Following a jury trial commenced on December 9, 1975, appellant was convicted of recklessly endangering another person1 and simple assault.2 Post-trial motions were denied, and appellant was sentenced to one year of probation and was ordered to pay the costs of prosecution.
On appeal from the judgment of sentence, appellant raises the following contentions: (1) that his right to a speedy trial under Pa.R.Crim.P. 11033 was violated; (2) that the trial court erroneously overruled his demurrer to the Commonwealth’s evidence on the simple assault charge; and (3) that his trial counsel was ineffective for failing to *256preserve, in post-trial motions, his Rule 1100 claim. We find that appellant has waived the first two issues by not raising them to the trial court in written post-trial motions. Since appellant raises the issue of ineffectiveness of trial counsel, however, and is represented on appeal by counsel associated with the same public defender’s office as was his trial counsel, we must remand this case to the Court of Common Pleas of Delaware County for appointment of appellate counsel not associated with the Delaware County Public Defender’s Office.

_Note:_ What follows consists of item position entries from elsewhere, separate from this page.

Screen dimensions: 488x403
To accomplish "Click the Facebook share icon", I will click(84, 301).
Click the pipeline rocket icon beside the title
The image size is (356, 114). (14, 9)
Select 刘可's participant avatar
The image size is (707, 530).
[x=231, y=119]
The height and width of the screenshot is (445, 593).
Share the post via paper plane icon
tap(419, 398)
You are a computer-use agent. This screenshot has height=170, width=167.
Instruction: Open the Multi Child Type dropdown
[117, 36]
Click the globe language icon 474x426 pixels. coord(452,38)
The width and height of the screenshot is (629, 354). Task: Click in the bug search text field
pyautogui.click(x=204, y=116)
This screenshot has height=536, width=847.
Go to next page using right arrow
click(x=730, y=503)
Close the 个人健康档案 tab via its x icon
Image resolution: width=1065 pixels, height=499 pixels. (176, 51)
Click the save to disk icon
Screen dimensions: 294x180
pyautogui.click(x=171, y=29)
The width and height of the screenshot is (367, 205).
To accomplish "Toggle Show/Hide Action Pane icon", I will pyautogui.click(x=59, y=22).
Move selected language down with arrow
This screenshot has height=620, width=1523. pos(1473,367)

In the case of Commonwealth v. Blair, 460 Pa. 31, 331 A.2d 213 (1975), our supreme court held that issues not presented to the trial court in compliance with Pa.R.Crim.P. 1123, i. e., in written post-trial motions, will, not be considered by our trial and appellate courts. In subsequent decisions, the court proceeded to adulterate this requirement by holding that issues would be seen as preserved if briefed before the post-verdict motion court and considered on the merits by that court. See, e, g., Commonwealth v. Jones, 478 Pa. 172, 386 A.2d 495 (1978); Commonwealth v. Pugh, 476 Pa. 445, 383 A.2d 183 (1978); Commonwealth v. Perillo, 474 Pa. 63, 376 A.2d 635 (1977); Commonwealth v. Grace, 473 Pa. 542, 375 A.2d 721 (1977). In recent decisions, however, the supreme court has returned to its initial posture that issues not presented to the trial court in written post-trial motions are waived. See Commonwealth v. Gravely, 486 Pa. 194, 404 A.2d 1296 (1979); Commonwealth v. Twiggs, 485 Pa. 481, 402 A.2d 1374 (1979).

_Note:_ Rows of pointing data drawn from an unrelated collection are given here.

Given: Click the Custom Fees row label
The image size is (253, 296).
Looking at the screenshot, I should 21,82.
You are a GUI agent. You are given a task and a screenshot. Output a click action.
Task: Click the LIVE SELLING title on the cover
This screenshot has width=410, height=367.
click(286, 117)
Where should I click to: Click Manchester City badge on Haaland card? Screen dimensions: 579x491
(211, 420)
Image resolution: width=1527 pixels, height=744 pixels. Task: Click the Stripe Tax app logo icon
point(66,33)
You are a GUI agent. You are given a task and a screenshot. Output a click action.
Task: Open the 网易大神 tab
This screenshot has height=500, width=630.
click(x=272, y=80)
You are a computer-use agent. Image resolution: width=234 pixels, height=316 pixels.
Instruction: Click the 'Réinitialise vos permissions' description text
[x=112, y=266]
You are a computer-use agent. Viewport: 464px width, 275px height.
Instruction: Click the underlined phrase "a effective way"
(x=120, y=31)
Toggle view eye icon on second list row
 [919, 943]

In the instant case, appellant filed boiler-plate post-trial motions alleging that: (1) the verdict was contrary to the evidence; (2) the verdict was contrary to the weight of the evidence; (3) the verdict was contrary to the law; and (4) causes appear on the record which are errors of law. The court of common pleas refused to consider the issues of whether appellant’s demurrer and his motion to dismiss under Rule 1100 were improperly denied, and cited Commonwealth v. Blair, supra, to support its action. Under these *257circumstances, the trial court was correct in refusing to consider issues not raised in written post-trial motions, and these issues are waived on appeal.
We are compelled, however, to remand the case to the court of common pleas for appointment of appellate counsel not associated with the Delaware County Public Defender’s Office. Our supreme court has held that when the issue of ineffectiveness of trial counsel is raised on appeal, the appellant is entitled to a remand for appointment of new counsel not associated with trial counsel. Commonwealth v. Glasco, 481 Pa. 490, 393 A.2d 11 (1978). In the instant case, appellant was represented at trial and throughout the post-trial motions stage by Edward Jay Weiss; he was represented at his sentencing hearing by Theodore Melenchuk, and on appeal, he is being represented by Roy Davis. All three counsel were associated with the Delaware County Public Defender’s Office during the time they represented appellant. Since the issue of ineffectiveness of trial counsel is being raised on appeal and appellate counsel and trial counsel were members of the same public defender’s office, we must remand this case to the Court of Common Pleas of Delaware County for appointment of counsel not associated with the Delaware County Public Defender’s Office.4
Case remanded for appointment of new counsel.
HESTER, J., files a dissenting statement.
JACOBS, former President Judge, did not participate in the consideration or decision of this case.